Naivety Helped Me Learn Rails

Published on November 30, 2012 by Jesse Storimer

Before I started working at Shopify I had near-zero experience with Ruby and Rails. I had read the PragProg book before starting there, but that was pretty much it.

After a few months on the job, I was shipping features on my own and started contributing to all different parts of Shopify. There were a few key factors that helped me ramp up quickly.

Watch first

I consider myself lucky that, by chance, I didn't have a laptop for my first week of work at Shopify. Since I had no laptop, and relatively no experience with the tools, I had a hard time participating in pair programming sessions. So I just watched.

I got to sit and watch while smart people did stuff they were good at all day. And I soaked things up like a sponge. I spent most of that week sitting with @Soleone. He was a great sport when I slowed him down with questions.

As programmers, I think we're sometimes too eager to 'get our hands dirty'. Getting experience with a particular project is valuable, but it's akin to heading into the woods with no idea where the trail is. If you're experienced with the tools and workflow of the team you're joining, you may be able to spot the trail easily. If you're inexperienced, your eagerness to get started might have you wandering off and getting lost.

Spending time watching how others work can be immensely valuable when you're starting out. When my laptop arrived the following week, I still had a lot to learn, but at least I knew where the trail was.

The naive beginner

After a few months of Rails programming under my belt I started to look around at what else was going on around me. Shopify has always been a company focused on engineering. When I started there, I was blind to the business side of things.

Based on what I saw in the office, I thought it would be easy to start a software product of my own with some hacking on my own time. Creating a software product does require some programming, but a successful product requires so much more than just that.

But I was naive.

In my off hours I would think up ideas for software products and immediately create a Rails app to build it. I did this more than once. At first, I was bugging my wife about what kind of software she might need to run her business as an Acupuncture practitioner. I was going to build a multi-tenant application to implement all the things she could possibly need.

But it was hard for me. I got stuck technically because I didn't know how to structure a multi-tenant application. I did some Googling and poked around Shopify to see how it was done. Eventually, I figured it out. But, in the process, I lost interest in that 'business' idea and moved on to the next one.

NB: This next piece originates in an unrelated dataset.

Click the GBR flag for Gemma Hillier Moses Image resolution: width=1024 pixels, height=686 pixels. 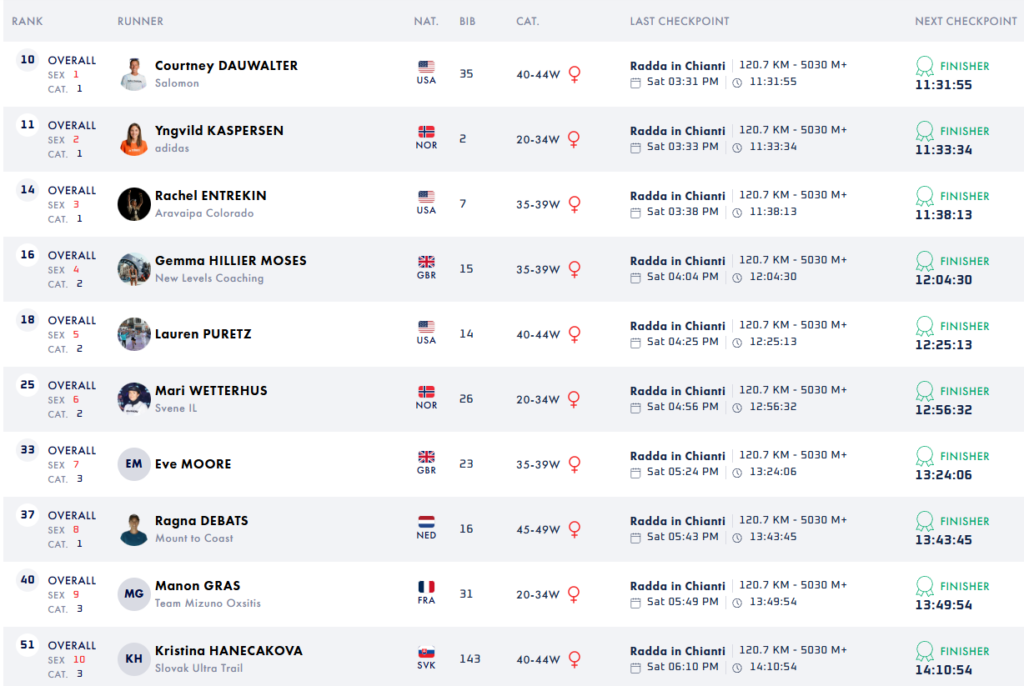coord(426,262)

I did this a whole bunch of times. I would get excited about some 'business' idea and begin implementing it right away. I would usually work until I hit some technical roadblock. This gave me opportunities to learn stuff I would never have learned on the job. I got to feel the pain, firsthand. Besides running into all kinds of new technical problems, I learned to think about things from a customer perspective, pricing, and learned put together a simple sales site. But none of these apps ever saw the light of day.

Beginners mind

Rather than watching TV, or going out to social events, I would stay home hacking, because I believed I was going to be running a successful software product in the near future. Why?

Beginners mind.

The guys that I worked with made it look easy. It seemed like they were just hacking all day, and business was good. I didn't see any of the behind-the-scenes business stuff that really held everything together. I got it into my head that this was easy. I had no reason to believe otherwise.

Beginners mind is a concept from Zen Buddhism. It says:

In the beginner's mind there are many possibilities, in the expert's mind there are few.

For better or worse, if you asked me now, "I've got this idea for a software product, do you think it'll be successful?", I would say no. I would begin telling you all of the things you haven't thought of that make this hard. I would start boxing you in, telling you that you must have this much time, and this much money, and this much market data, etc.

If you asked me that same question a few years ago, I'd have been excited to get started. I had beginners mind. In a beginners mind, there are only opportunities.

What I learned

This naivety, or beginners mind, helped me learn Rails. In the end I didn't launch a software product. But I learned a lot about software. I was writing code all day, then writing code in the evening too. Of course, this was before I had kids and while my wife was going to school in the evenings. You might think this was tiring, but I was driven by my naivety.

After attempting to build a number of products this way, I eventually completed one. I had an idea, went to build it, and ended up with exactly what I wanted in the end. By this time, I had overcome enough technical hurdles that I was able to build the app without hitting any major roadblocks.

When I got to that point, I thought hard about what I should do. I was driven by the idea that I could put this on the market and start charging for it. But when that time came, I shelved the project. In the end, I realized that I really didn't want that responsibility. I just wanted to build stuff. But I needed a reason. My naivety drove me to keep going and keep learning.

I must admit that this naivety reared its head again when working on my first ebook. I asked a few people, and they were interested in the concept I had. But I didn't really know how to write a book, or sell one. In my mind I was convinced that this would be a useful resource for other people like me. This kept me motiviated. I jumped in with both feet and got to learn a lot, both about the technical subject matter, and the writing/selling process.

I think this is a powerful concept. Some of the most learning-intensive times of my life have been situations like this: when I have no idea what I'm getting myself into. Put yourself in situations where you can be naive. Take these opportunities to really learn something new. Enter the world of possibilities for a while. Become the beginner again.